Open for Voting

Enhanced Notifications (Building Upon Enhanced Node Status)

Enhanced node status is fantastic and it's a great move in the right direction! That gives us great control over "HOW" we define alert conditions, now comes the human engagement part:

  • What is the priority or urgency of the alert?
  • Who are we going to alert? 
  • How do they want to receive the alert?
  • Are there timing considerations that should be evaluated?
  • What do we do if no one acknowledges or responds to the alert?

Note: This is one of those complex things like 'Enhanced Node Status' and should be able to be toggled on and off, like 'Enhanced Node Status' can be. If anyone here is using PagerDuty, you'll be familiar with the concepts I'm thinking about.

What is the priority or urgency of the alert

Let's start with some examples:

  • On this production application server: CPU Load critical threshold = greater than 90% for 4 consecutive polling intervals | Memory Utilization critical threshold = 95% for 4 consecutive polling intervals
  • On this non-production database server: CPU Load critical threshold = greater than 95% for 6 consecutive polling intervals | Memory Utilization critical threshold = 95% for 10 consecutive polling intervals

A non-production database server is generally something we don't want to be woken up about. It's low urgency. But a production application server might be something we do care to be woken up about. On that same token, I may care more about CPU on the database server because we're oversubscribed on CPU in that data center and they're doing site-acceptance-testing this week (i.e. high urgency - but only on this node and just temporarily during site-acceptance-testing), but memory, we can handle at our convenience (low urgency).

The priority of the "reach-ability of the node" and the "child object contributors" should be able to be defined separately. I may care if the node is down more (high urgency) than if CPU is at 100% (low urgency).

Where could this be specified?

  • Global level - node reach-ability and child object contributors inherit from this (the 'node status contributors' page might be a good place for this - Settings > All Settings > Node Child Status Participation)
    • Example: I might 'enable' CPU Load Threshold  as a node status contributor and then see warning/critical threshold drop downs appear next to it and I can specify critical is high urgency and warning is low urgency per child object contributor.
  • Node level - child object contributors inherit from this
    • Example: On most nodes, I might define the default values of all child object contributors as low urgency and node reach-ability as high urgency, but on this non-production database server that's doing site-acceptance-testing this week, I'm changing the child object contributors to high-urgency, as we'll have teams running tests 24-hours/day for the next week.
  • Child object contributor level
    • Example: Generally speaking, my child object contributor "Response Time" is a low urgency notification, but on this new node at a remote location, we've been having issues and a VP is onsite this week, so we need to know about that right away (high urgency), but the CPU and others can remain low urgency.

Who are we going to alert

Create "teams" or "notification groups" that represent either alert responders or notification subscribers and give them the following child-objects or properties:

  • For a high urgency notification:
    • Use this schedule (I'll elaborate on schedules in the 'are there timing considerations that should be evaluated' section)
    • Use this notification method(s) (I'll elaborate on notification methods in the 'how do they want to receive the alert' section)
  • For a low urgency notification:
    • Use this schedule
    • Use this notification method(s)

In the 'What is the priority or urgency of the alert' section above, I talked about the global level, node level, and child object contributor level. To build on that here, the same can be true about the warning/critical threshold drop downs that allow us to select high urgency or low urgency, we can add a selector that allows us to define responders and subscribers from our list of notification group objects.

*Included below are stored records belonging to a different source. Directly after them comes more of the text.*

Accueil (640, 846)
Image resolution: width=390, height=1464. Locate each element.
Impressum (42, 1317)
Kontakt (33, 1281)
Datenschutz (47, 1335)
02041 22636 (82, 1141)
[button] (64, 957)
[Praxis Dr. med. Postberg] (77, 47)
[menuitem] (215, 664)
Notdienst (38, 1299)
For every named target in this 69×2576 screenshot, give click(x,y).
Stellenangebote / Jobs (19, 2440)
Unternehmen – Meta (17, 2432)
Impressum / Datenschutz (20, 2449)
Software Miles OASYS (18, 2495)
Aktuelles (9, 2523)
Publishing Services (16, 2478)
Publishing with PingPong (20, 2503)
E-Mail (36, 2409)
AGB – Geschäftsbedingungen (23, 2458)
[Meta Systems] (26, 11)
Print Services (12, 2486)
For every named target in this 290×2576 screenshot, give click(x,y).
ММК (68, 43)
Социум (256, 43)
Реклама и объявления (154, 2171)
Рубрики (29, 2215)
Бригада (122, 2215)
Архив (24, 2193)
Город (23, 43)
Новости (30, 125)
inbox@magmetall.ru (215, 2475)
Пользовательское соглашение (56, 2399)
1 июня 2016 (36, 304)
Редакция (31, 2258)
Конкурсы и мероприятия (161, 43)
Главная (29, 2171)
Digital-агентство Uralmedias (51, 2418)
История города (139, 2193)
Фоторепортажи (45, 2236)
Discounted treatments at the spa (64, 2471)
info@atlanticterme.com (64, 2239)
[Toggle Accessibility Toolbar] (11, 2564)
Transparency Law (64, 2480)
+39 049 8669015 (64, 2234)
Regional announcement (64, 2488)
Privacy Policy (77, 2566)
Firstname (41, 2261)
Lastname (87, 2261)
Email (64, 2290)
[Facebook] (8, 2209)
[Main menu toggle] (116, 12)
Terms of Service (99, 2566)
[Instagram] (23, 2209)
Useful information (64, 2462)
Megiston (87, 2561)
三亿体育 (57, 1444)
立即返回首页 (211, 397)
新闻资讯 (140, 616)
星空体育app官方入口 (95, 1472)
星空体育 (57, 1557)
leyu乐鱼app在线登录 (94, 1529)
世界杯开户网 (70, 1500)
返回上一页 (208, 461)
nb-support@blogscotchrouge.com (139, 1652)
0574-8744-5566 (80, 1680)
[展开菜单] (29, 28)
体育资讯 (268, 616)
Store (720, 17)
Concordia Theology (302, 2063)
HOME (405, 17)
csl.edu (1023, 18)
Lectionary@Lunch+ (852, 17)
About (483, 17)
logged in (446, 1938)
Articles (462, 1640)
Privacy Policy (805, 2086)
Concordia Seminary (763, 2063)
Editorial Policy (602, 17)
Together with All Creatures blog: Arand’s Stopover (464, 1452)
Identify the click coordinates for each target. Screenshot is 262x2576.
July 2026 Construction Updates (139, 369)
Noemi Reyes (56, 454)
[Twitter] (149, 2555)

Example: Let's say we recently had an issue with chillers in our data center and had to shut the entire data center down until the chillers were repaired. I might say, I want to include Hardware Sensor as a child object contributor, critical threshold defaults to high urgency, warning threshold defaults to low urgency. Our 'Network Operations Center' notification group is the default 'responder' of the warning threshold alerts, and our 'Infrastructure Systems' notification group is the default responder of the critical threshold alerts. Our Infrastructure management team has been wanting to stay in the loop on any temperature sensor alerts in the data center because of some C-level attention to the recent chiller issues, so they'll be added to the critical threshold alert as a notification subscriber (not a responder - i.e. we're not asking them to acknowledge and resolve the alert).

How do they want to receive the alert

Different teams need different things. Some of our teams are 24/7 teams and an email notification to a distribution group is just fine. Some of our teams are in the field and they need an SMS. Some of our teams want to use PagerDuty or SendWordNow. Some teams want only an email for low urgency stuff and they'll get to it at their earliest convenience, but for high urgency stuff, they want to get an email, SMS, and a phone call (for the SMS/phone call, we might use something like 'Run an external program' and have a utility pass the message to a separate application that sends the SMS or makes the call.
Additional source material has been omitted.